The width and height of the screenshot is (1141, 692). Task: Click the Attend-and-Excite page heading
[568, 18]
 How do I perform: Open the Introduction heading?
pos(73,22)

────

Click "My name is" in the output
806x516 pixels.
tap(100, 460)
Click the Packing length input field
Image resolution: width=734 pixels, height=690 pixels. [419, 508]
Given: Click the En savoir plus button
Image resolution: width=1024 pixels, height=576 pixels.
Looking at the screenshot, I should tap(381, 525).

────

What is required →
Reproduce the lines of the listing starting at the one containing "Given: Click the En savoir plus button" and ending at the one containing "Looking at the", with "button" changed to "control" and nothing else altered.

Result of this exercise →
Given: Click the En savoir plus control
Image resolution: width=1024 pixels, height=576 pixels.
Looking at the screenshot, I should tap(381, 525).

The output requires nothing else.